A certain amount of protein is needed each day in order for your body to build muscle. Even so, protein cannot be stored in the body, meaning it must be absorbed at the right amounts at the right time if you are to notice gains. How much protein can your body absorb, and when is the best time to consume it? Here’s what you need to know.
How Protein Absorption Occurs
Protein is broken down into amino acids in your stomach. These amino acids are then transported through the bloodstream to the various cells in your body. Transporter cells in the small intestine are responsible for this process. This can only happen so fast, since there are a limited number of transporter cells available. However, once amino acids are transported, they can perform in a variety of ways to create the new proteins your body needs for a number of functions. As such, too little protein absorption can hamper several bodily processes.
Protein Absorption Rate
Protein absorption does not always happen at the same rate, as not all foods are digested in the same manner or within the same timeframe.

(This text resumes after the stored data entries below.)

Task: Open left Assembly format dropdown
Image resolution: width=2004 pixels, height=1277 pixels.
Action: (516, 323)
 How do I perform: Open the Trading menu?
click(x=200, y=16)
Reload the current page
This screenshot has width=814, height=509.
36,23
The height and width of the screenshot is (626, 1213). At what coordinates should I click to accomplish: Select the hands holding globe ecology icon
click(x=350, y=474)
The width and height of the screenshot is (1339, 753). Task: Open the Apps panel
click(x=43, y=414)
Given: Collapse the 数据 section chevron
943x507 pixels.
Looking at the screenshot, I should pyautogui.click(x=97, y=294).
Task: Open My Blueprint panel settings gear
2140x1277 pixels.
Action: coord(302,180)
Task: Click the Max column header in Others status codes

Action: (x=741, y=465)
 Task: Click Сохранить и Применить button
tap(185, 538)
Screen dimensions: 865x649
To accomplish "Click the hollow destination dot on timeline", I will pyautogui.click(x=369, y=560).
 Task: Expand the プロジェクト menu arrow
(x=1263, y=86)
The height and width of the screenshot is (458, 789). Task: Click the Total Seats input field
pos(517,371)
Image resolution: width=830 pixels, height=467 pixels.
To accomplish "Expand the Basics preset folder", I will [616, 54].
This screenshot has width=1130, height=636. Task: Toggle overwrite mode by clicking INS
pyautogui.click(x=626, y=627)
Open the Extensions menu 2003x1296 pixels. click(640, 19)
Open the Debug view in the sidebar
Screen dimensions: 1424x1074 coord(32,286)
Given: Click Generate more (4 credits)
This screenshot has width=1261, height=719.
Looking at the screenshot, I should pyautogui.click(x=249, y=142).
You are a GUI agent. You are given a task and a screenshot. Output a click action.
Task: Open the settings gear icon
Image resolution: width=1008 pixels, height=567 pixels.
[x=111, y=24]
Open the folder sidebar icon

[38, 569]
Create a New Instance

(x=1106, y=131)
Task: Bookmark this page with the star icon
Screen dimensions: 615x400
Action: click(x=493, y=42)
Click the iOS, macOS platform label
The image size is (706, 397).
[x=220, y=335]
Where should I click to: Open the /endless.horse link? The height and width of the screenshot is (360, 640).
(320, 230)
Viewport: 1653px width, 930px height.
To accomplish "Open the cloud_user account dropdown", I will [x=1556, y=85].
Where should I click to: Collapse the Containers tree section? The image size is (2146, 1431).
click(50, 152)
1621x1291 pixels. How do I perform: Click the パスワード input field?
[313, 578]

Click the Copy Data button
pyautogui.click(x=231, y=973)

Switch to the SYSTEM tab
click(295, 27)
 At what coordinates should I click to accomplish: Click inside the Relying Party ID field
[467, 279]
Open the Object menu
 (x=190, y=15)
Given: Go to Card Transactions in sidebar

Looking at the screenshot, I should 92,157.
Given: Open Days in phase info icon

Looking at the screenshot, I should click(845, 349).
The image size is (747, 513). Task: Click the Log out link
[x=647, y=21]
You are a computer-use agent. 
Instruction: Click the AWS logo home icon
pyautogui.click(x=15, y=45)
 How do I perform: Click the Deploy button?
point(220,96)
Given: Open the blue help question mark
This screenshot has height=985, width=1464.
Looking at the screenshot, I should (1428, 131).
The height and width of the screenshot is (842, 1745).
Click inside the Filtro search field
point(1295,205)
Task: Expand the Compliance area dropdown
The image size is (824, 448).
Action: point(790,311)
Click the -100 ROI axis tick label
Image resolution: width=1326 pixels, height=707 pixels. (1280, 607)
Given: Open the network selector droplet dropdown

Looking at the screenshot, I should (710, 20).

In addition, consuming a large amount of protein at one time will not provide you with better protein absorption. A study from the University of Texas Medical Branch showed that participants who consumed a meal containing 30 grams of protein noticed a 50% increase in muscle-building activity. Those same individuals noticed virtually the same results when consuming a meal containing 90 grams of protein. For this reason, several small meals a day are recommended for maximum protein absorption.
Slow vs. Fast-Acting Protein
Bodybuilders in particular are most interested in protein absorption and the manner in which it influences protein synthesis. Whey and casein are two common forms of protein used by bodybuilders. Each has its own rate of absorption and other unique characteristics:
Whey contains more leucine, a key amino acid for stimulating protein synthesis.
Casein protein contains more glutamine, affecting growth hormone and providing an anabolic effect on the muscle.
Studies show that whey protein causes an increase in blood amino acids within 60 to 90 minutes.
Blood amino acids increase much slower with casein protein, but rates remain elevated for as long as five hours.
The differences in the rate of protein absorption between the two products means that each one should be utilized at different times. Whey protein is ideal right after a workout to replenish protein supplies that have broken down due to exercise. Casein on the other hand is best for nighttime use to help stave off the catabolic effect. You may also use casein as a meal replacement whenever you are unable to eat for more than three hours.
How much protein can your body absorb? That depends on the amount and type of protein you consume. Sports nutritionists recommend regular, consistent intake, either through the consumption of several small, protein-rich meals a day or with the use of an appropriate source of supplemental protein.